According to Joanne Bischmann, H-D’s vice president of marketing, the year-long anniversary events represent a way for riders to celebrate their ownership experience, helping to boost the strong brand-building campaign the company traditionally pursues.
“We never really look at it as ‘what we get out of it,’ rather it is what we are,” Bischmann told Powersports Business. “We’ve always been aware that what we provide our customers is more than just hardware. We’re providing an experience, and we build around that experience — that’s the reason there are H.O.G. clubs, and that’s why there are MotorClothes and other products you see out in the marketplace.”
So will the price tag for the anniversary events be considered an expense or an investment?
“Marketing expenses are always investments, and we see this as a marketing expense,” Bischmann responded. “Marketing is talking to your customers and creating opportunities to interact with them and have fun with them, so that’s what this is. This is our way of marketing.”

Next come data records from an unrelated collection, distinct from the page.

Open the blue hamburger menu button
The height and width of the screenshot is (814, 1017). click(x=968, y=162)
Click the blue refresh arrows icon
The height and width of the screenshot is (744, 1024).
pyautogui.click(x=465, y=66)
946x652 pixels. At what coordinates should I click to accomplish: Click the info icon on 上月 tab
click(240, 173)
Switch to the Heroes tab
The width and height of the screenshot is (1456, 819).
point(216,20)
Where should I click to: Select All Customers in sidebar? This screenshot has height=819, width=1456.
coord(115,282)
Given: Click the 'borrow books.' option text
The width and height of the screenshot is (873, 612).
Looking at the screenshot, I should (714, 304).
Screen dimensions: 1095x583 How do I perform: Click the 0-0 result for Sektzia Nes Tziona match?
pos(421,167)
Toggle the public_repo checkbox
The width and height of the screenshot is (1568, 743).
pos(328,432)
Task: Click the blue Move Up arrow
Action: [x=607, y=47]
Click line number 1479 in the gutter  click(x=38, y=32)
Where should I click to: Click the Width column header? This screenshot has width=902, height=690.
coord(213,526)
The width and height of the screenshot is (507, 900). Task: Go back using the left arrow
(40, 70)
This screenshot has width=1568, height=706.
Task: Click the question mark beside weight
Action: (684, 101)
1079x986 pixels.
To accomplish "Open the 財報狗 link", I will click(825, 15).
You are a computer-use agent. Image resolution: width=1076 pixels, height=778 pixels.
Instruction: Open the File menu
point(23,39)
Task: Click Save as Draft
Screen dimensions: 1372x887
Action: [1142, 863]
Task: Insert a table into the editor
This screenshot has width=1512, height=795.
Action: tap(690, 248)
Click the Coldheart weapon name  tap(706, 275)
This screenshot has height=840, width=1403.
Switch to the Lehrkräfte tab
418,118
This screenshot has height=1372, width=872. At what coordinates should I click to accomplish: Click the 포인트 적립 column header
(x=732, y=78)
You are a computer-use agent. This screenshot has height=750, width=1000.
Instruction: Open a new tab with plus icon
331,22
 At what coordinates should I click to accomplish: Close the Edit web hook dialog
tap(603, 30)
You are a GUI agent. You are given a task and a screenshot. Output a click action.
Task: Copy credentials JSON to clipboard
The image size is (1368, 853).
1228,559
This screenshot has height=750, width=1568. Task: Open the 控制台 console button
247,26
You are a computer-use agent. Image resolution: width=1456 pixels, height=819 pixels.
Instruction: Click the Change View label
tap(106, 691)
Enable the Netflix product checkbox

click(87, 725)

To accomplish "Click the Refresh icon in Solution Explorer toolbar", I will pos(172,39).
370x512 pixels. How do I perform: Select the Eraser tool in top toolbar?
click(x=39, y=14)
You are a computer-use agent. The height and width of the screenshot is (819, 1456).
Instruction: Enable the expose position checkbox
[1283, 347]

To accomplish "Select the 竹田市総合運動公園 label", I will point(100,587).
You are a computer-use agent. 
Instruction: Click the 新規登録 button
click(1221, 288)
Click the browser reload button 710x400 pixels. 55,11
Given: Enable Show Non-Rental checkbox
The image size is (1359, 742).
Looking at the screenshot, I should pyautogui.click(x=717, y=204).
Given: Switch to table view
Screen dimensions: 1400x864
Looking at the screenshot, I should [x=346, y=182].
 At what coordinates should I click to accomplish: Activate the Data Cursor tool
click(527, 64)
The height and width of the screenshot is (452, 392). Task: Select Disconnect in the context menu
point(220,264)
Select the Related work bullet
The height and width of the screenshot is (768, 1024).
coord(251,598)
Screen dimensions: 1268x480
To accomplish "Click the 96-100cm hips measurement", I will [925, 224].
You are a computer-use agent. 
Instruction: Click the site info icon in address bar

The year 2003 marks the 80th anniversary of BMW motorcycles in the U.S. To help the company celebrate this milestone, BMW enthusiasts are invited to attend a rally in Squaw Valley at Lake Tahoe, Calif., June 27-29; and to its third annual International BMW Motorrad Biker Meeting, July 4-6, in Garmische-Partenkirchen, Germany.
Laurence Kuykendall, retail and event marketing manager at BMWUSA, says the main reason to have a party once a year is to afford an opportunity for BMW to communicate directly with its consumers — communication that traditionally takes place via retailers and clubs.
“The first objective in talking to riders is to encourage brand loyalty,” Kuykendall said. “I believe that BMW Motorrad in Germany wanted to find a way to talk directly with the people buying their product. It’s not just about having a party. We started doing our own get-togethers involving BMW riders about two and a half years ago, and we do a lot more than just sit around and party.”
Aside from offering an opportunity for the company to share its message, events such as Squaw Valley and Garmische, according to Kuykendall, serve as places for BMW enthusiasts to indulge in riding opportunities.
“When we talk about Squaw Valley or Garmische, the emphasis is on riding; it’s not a celebration of the event itself,” he says. “The BMW thing has always been about the ride between two places, and this is the philosophy that guides us. So if it’s not riding to the event itself, it’s riding at the event.”
To reinforce his message, Kuykendall recalls BMW get-togethers from the past year: a GS ride in Ocala; assorted track days; consumers taking part in promotional rides; and on-bike events in Daytona to celebrate the Boxer Cup coming to the U.S.
American Suzuki Motor Corp. plans to keep a low profile in this, its 40th year of business. The firm did release three anniversary motorcycles (the limited edition Hayabusa 1300, Intruder Volusia and GSX-R600), but has scheduled no special consumer-orientated event.
“As of right now, there are no plans for a celebration,” said Suzuki’s Mark Reese. “But I believe it will be an element of our dealer show in September.”
As for the following manufacturers, there are no anniversaries, yet each plans to stage some type of outing for brand loyalists.
The first ever Aprilia World Meeting was scheduled to take place in Noale, Italy, from May 31 to June 1. Aprilia enthusiasts from around the globe were invited to attend this event, during which the entire village was dedicated to Aprilia motorcycles.
And, back in the U.S., Honda riders should again plan on attending the 10th annual Honda Hoot, June 18-21, in Knoxville, Tenn.; Yamaha enthusiasts can take part in Star Days 2003, July 22-25 in Ogden, Utah; and, not to be green with envy, Kawasaki pilots can visit with the manufacterer at a couple of annual motorcycle-related events, including Americade, June 2-7, Lake George, NY; and the Hoot Rally, June 18-21, Knoxville, Tenn.